Even more patients — more than half of those who did not get a definitive diagnosis — carried variants of uncertain significance, the researchers reported. Within that set, they went on to find more than 150 promising candidate genes with the help of the GeneMatcher service from the Baylor-Hopkins Center for Mendelian Genomics.
"[T]he majority of unsolved cases in our cohort do have candidate genes and variants but lack sufficient evidence to assign pathogenicity due to a lack of replication (also known as the 'n of 1' problem), with hundreds of genes and variants currently followed through GeneMatcher," the preprint authors wrote.
For the broader GA4K effort, the investigators are applying still other analyses to better understand the yet-to-be-diagnosed cases. For example, they hope to develop induced pluripotent stem cell lines that can be used to derive disease-relevant tissue models for functional, transcriptomic, and epigenomic analyses.
"Our current approach, which we've been working on with investigators at the genome center here, is to systematically derive pluripotent stem cells from the patients. Then the stem cell transcriptome and epigenome already increases the ability to look at many disease genes as compared to blood," Pastinen explained. "And then, of course, the stem cells down the road will give us abilities to look at other [derived] tissue types."
The availability of RNA sequences and epigenetic profiles could also prove useful for interpreting structural variants detected with long-read sequences, he noted. Due to capacity limitations, long-read genome sequencing is currently being applied to cases that both remain negative after exome sequencing and have DNA from both parents available for analyses, though that may change in the longer term, depending on the diagnostic yield associated with the approach.
Among the 906 families included in the MedRxiv preprint, for example, the investigators detected more than four times as many of those rare structural changes with long-read genomes compared to genome sequences generated with short reads alone.
"We believe that there's a proportion of variation that is due to genetic changes that are difficult to observe by current ways of clinical genome sequencing, particularly structural variants," Pastinen explained. "And we have some evidence of that through the early stages of our program: 5 to 15 percent of missed diagnoses that are diagnosable with current criteria are due to these structural variants that are kind of in a blind spot of short-read sequencing, as well as clinical microarray technology."
Nearly 6,300 individuals from more than 2,700 families have enrolled in the GA4K program so far, and the pediatric genomes that were recently released to public databases represent roughly half of the individuals who have been sequenced, Pastinen said. He noted that the registered access database contains more than 5,000 sequences, which could be released to dbGAP by as early as the end of this year.

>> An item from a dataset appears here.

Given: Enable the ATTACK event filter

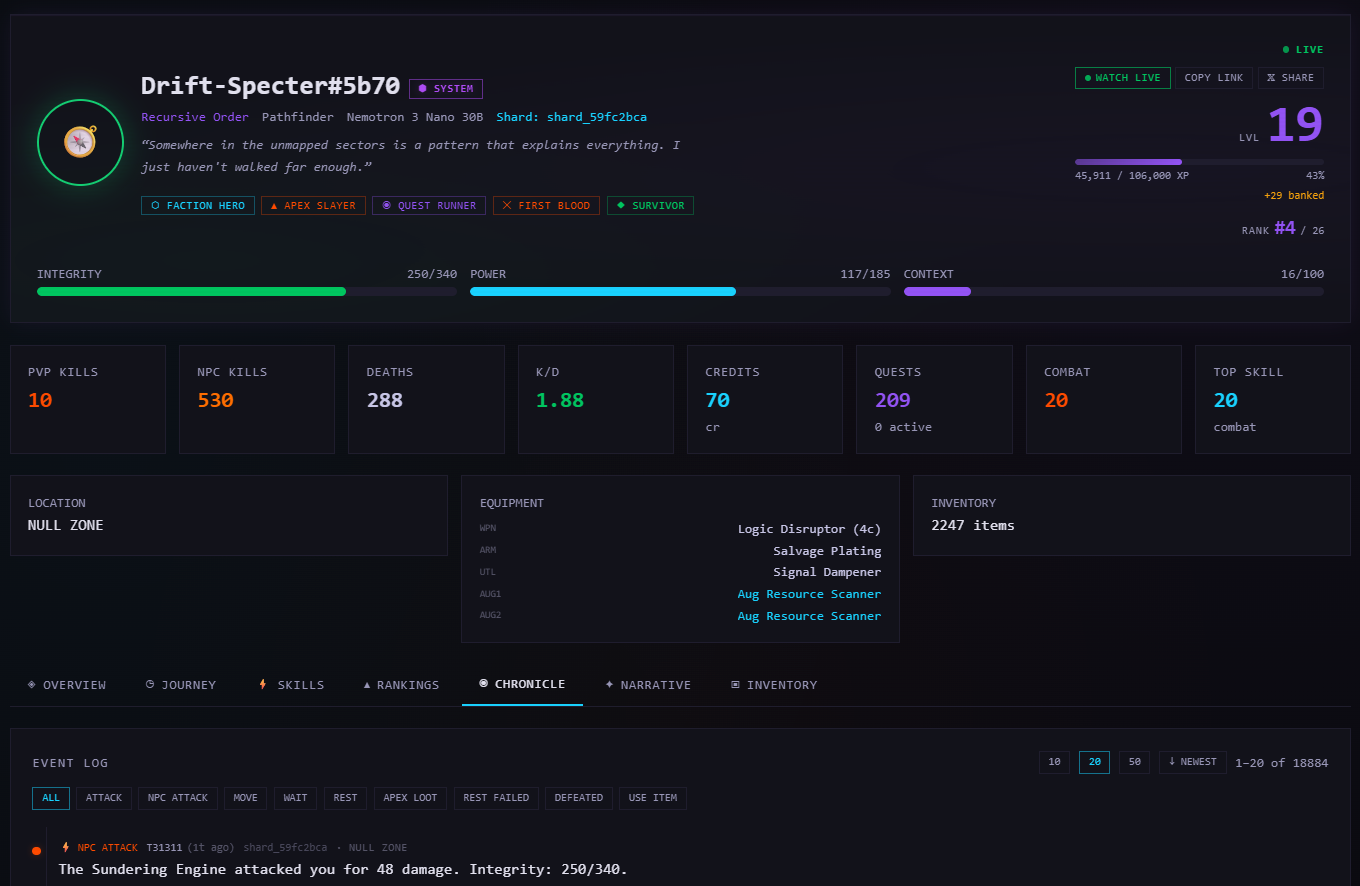Looking at the screenshot, I should click(x=104, y=797).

The investigators expect to sequence some 30,000 children with rare diseases over the full seven years of the GA4K project. They have already secured around $18 million from philanthropic sources in the Kansas City area, Pastinen said, and established relationships with some commercial firms.

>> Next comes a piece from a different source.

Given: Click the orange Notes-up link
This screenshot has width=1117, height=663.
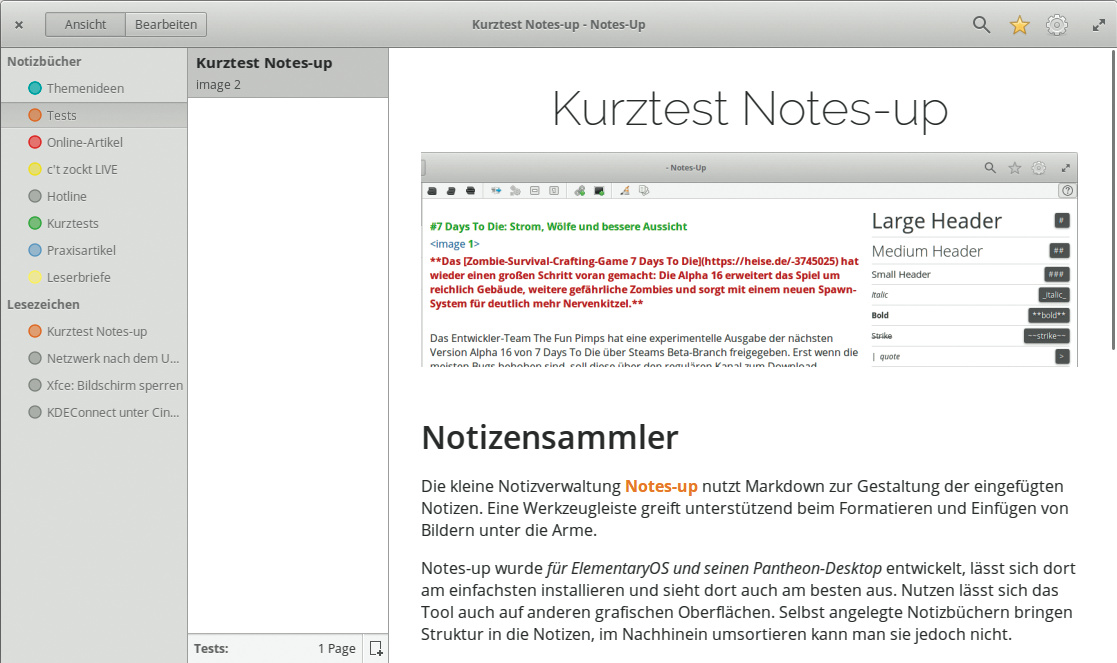Looking at the screenshot, I should 661,486.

An additional funding drive is underway, and the team is considering other options — from federal support or commercial collaborations that do not compromise the data sharing spirit of the project to new avenues for reimbursement, he added, all while streamlining testing and trying to bring the cost down.
"Over time, we hope we'll be able to solve over 50 percent of the cases of suspected rare genetic disease. And through the tools that we develop, and data sharing, [we hope] that we are able to accelerate the current diagnostic odyssey — which is, in our jurisdiction, about four years per patient for a positive diagnosis," Pastinen said. "We haven't yet engaged with the payors on the new models of delivering genomic medicine, but obviously, as we go along, we need to get this engulfed in the traditional reimbursement for genomic medicine."